===== MATERIAL
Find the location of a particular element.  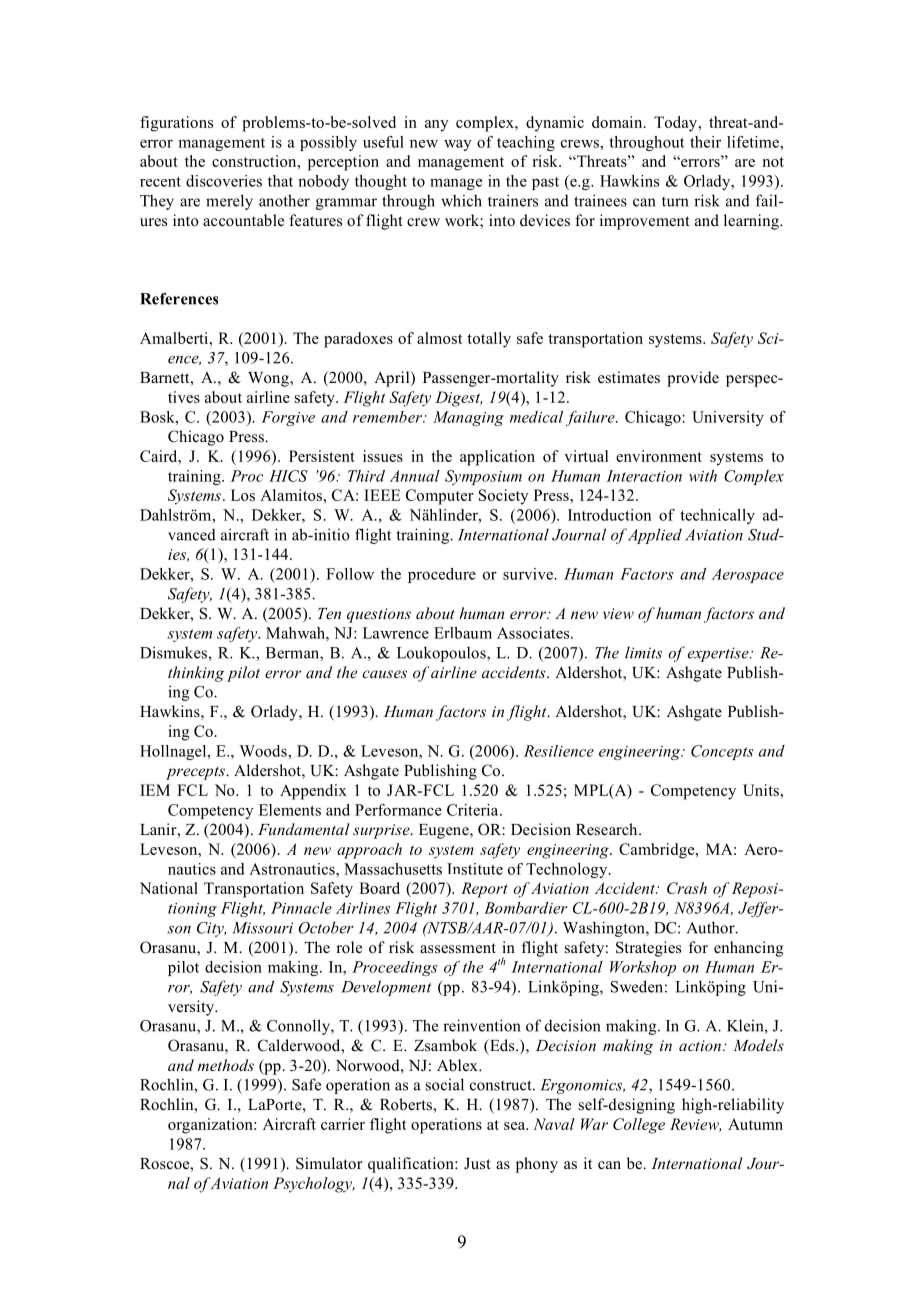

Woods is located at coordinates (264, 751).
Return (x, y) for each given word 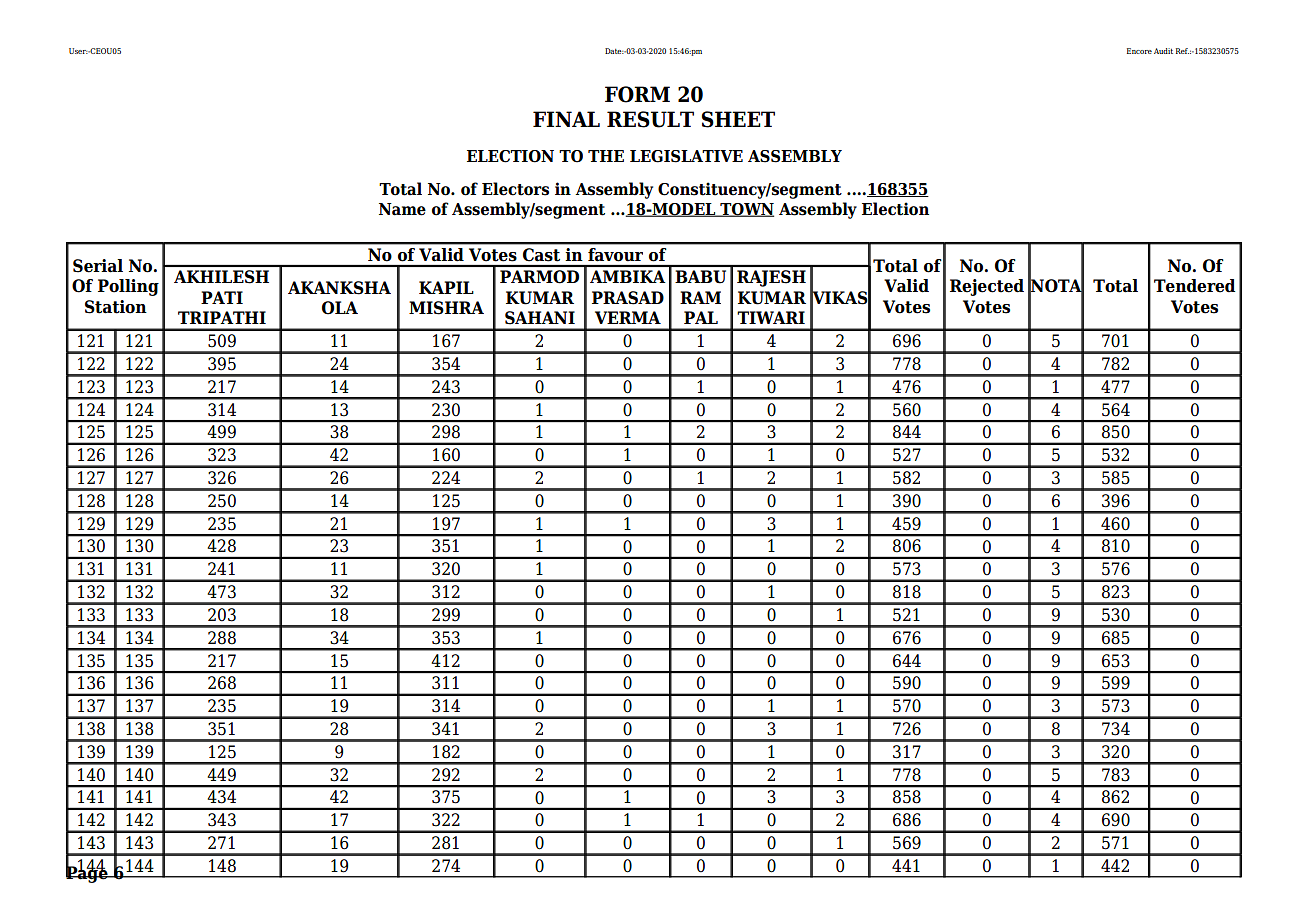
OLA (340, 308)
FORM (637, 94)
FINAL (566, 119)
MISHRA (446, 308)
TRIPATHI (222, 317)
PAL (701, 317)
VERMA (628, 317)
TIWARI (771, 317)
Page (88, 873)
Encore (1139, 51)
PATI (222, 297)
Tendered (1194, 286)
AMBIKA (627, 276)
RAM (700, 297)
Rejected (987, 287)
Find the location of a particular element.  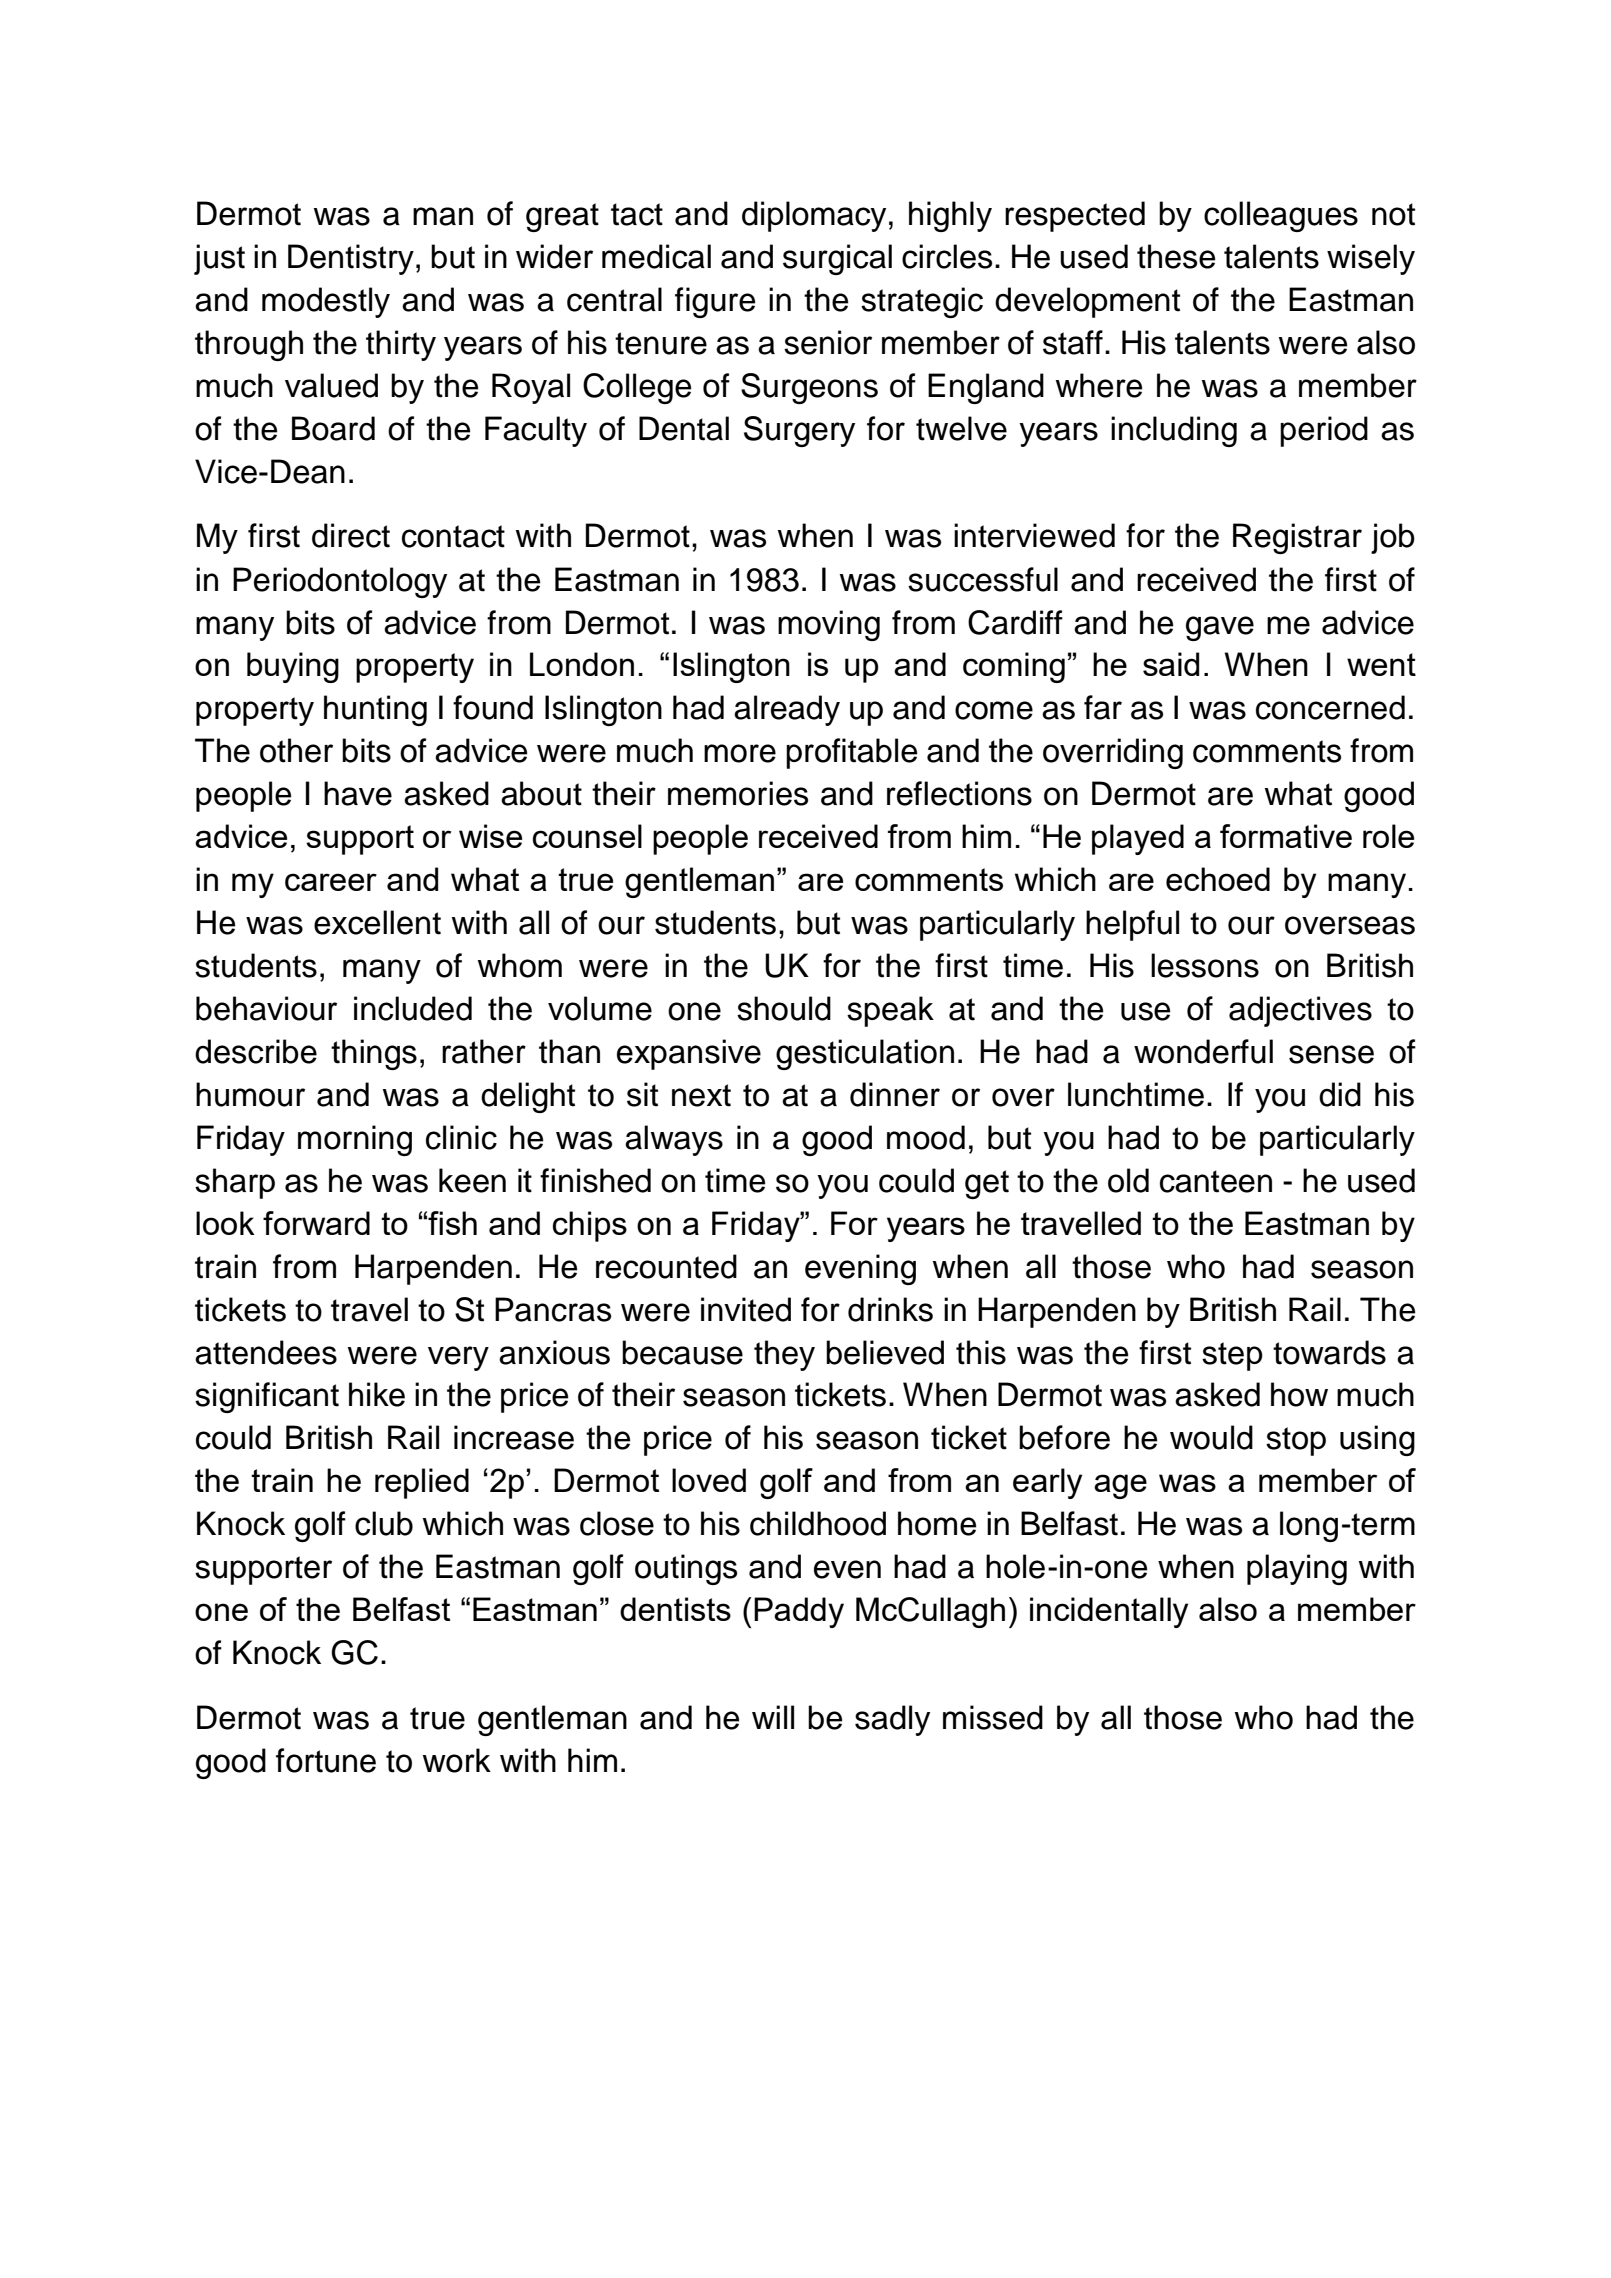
==========
WHAT TO PRODUCE –
Lay out the listing as a Markdown table with the columns Row and Line, beginning at the line that contains "MISHRA (446, 308)" and running through the end of the listing. Skip blank lines, and leave the pictures out.

SOLUTION –
| Row | Line |
|---|---|
| 1 | MISHRA (446, 308) |
| 2 | TRIPATHI (222, 317) |
| 3 | PAL (701, 317) |
| 4 | VERMA (628, 317) |
| 5 | TIWARI (771, 317) |
| 6 | Page (88, 873) |
| 7 | Encore (1139, 51) |
| 8 | PATI (222, 297) |
| 9 | Tendered (1194, 286) |
| 10 | AMBIKA (627, 276) |
| 11 | RAM (700, 297) |
| 12 | Rejected (987, 287) |
| 13 | Find the location of a particular element.   |